Assim não conversamos nada sobre golfe, mas sobre a vida. Falamos de restaurantes caros, balneários idílicos, helicópteros, vilas, trips por cidades de todo o mundo. Só no final me atrevi a perguntar qual era a opinião da herdeira sobre o recém inaugurado campo de golfe olímpico, que fica entre o Recreio e a Barra da Tijuca. Mas talvez tenha sido uma pergunta estúpida.
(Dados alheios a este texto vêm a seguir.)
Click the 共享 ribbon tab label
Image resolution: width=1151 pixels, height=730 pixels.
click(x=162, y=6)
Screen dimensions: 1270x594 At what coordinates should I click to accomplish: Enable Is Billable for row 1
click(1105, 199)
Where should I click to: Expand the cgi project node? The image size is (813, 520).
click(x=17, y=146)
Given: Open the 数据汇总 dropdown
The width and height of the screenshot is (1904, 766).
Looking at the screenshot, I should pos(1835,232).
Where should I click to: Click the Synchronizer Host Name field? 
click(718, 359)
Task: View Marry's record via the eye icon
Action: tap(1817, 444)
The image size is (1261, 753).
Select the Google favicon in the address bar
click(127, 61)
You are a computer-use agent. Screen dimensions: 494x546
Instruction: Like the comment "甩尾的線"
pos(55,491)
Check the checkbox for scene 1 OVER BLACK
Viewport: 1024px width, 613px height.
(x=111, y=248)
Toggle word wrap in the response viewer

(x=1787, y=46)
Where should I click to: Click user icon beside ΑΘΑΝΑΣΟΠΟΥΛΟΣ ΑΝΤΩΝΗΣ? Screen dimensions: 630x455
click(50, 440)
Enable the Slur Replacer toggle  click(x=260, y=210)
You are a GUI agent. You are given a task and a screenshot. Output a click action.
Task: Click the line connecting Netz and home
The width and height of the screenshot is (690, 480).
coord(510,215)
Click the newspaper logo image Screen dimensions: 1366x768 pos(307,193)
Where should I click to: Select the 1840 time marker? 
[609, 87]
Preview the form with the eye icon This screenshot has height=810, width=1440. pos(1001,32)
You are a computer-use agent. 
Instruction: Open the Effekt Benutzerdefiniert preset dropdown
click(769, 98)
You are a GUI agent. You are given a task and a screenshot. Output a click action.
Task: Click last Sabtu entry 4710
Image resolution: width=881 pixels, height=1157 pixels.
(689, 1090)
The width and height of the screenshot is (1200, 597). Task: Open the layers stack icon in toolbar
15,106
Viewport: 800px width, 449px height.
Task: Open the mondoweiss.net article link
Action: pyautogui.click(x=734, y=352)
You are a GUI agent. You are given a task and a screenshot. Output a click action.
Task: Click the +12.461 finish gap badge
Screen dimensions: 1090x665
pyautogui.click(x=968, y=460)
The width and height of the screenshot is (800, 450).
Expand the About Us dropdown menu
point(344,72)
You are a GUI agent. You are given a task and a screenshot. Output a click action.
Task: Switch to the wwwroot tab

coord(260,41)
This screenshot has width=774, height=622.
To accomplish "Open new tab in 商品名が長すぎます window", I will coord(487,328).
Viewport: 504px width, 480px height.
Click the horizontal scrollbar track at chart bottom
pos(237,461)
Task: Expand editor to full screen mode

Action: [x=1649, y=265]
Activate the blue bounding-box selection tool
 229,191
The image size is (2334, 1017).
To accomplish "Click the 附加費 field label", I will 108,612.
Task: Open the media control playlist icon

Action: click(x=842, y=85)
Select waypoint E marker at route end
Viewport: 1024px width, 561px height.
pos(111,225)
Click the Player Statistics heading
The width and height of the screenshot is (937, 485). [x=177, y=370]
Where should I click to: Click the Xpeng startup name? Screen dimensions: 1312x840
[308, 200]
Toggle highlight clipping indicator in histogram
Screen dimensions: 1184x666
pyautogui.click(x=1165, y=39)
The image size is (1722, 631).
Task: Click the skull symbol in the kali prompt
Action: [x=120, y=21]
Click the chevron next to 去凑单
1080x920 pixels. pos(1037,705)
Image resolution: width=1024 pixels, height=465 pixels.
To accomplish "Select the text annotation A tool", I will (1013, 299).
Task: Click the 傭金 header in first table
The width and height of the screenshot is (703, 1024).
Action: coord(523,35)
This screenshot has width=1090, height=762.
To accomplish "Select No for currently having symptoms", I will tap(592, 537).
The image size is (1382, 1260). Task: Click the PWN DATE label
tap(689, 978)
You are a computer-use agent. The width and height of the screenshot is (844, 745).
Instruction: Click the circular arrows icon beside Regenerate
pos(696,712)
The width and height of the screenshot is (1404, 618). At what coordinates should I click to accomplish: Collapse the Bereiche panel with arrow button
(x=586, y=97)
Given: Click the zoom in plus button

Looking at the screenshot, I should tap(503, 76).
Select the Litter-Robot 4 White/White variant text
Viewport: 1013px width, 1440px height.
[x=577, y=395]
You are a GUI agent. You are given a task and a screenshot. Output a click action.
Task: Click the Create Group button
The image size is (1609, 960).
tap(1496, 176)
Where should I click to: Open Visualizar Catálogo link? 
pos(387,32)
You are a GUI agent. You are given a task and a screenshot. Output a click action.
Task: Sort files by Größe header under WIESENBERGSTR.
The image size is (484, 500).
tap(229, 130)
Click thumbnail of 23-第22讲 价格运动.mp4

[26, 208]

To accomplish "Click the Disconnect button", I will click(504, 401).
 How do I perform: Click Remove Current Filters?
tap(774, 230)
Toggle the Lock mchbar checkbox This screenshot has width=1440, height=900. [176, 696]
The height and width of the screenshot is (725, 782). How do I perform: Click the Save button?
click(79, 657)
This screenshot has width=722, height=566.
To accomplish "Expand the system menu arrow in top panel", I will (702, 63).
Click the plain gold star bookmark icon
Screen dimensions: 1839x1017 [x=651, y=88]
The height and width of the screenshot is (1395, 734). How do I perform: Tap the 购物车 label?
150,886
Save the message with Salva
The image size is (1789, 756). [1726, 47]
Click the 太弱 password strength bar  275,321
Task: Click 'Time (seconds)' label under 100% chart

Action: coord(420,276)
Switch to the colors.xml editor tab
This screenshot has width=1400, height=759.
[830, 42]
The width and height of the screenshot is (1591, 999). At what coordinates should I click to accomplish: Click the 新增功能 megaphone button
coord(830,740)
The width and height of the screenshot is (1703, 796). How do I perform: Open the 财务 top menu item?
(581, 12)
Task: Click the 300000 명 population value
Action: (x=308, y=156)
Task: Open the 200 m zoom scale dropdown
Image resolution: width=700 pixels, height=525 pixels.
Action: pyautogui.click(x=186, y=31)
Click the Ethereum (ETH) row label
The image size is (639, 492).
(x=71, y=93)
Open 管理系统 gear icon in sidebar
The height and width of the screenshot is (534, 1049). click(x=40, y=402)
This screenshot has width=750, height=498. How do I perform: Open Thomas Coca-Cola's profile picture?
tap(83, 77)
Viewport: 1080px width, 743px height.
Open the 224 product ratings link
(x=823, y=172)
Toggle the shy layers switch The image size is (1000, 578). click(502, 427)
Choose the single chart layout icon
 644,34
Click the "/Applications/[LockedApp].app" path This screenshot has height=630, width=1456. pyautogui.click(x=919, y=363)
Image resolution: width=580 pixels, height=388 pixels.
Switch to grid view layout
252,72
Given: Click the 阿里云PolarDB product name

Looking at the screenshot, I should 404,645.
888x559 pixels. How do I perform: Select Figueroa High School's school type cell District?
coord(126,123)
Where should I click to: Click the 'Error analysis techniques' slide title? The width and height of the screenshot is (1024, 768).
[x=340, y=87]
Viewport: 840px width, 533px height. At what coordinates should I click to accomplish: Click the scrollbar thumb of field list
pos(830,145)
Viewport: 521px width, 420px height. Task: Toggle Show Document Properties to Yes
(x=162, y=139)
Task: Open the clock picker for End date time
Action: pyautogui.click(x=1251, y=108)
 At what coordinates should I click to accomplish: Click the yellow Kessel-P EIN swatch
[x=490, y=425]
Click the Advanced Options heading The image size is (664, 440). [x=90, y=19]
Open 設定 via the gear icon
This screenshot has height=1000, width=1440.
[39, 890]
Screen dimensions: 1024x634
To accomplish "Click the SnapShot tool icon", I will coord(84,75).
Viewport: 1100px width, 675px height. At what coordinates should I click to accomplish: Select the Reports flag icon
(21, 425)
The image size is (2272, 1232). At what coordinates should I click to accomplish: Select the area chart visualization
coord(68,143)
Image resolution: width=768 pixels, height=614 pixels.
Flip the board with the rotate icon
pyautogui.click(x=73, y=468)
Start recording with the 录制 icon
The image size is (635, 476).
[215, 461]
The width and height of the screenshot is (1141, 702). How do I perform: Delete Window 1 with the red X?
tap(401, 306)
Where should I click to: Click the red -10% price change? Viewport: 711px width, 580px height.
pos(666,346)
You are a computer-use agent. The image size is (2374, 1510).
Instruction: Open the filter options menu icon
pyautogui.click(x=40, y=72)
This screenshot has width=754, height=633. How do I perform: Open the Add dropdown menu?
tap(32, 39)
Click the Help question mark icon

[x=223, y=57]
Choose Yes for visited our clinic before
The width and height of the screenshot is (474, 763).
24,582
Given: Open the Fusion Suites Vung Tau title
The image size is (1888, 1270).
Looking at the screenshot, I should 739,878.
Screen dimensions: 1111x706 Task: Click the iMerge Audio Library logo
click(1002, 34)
"A Barra é uma outra cidade", recebi como resposta. Há uma "distância cultural". Entendi. Barra e Recreio são o Eldorado da classe média emergente, ou seja, não é para os ricos dos clubes de golfe. "Gosto de poder alcançar todos os lugares de bicicleta", esclareceu minha entrevistada. Ela vivia, como os de seu meio, nos bairros nobres da zona sul, em Ipanema e no Leblon. Lá se está sempre perto da praia, dá para correr e jogar vôlei. Uma vida próxima da natureza, conforme o seu ideal. E aí a herdeira levantou-se e se foi: tinha um outro compromisso, uma festa nas redondezas esperava por ela.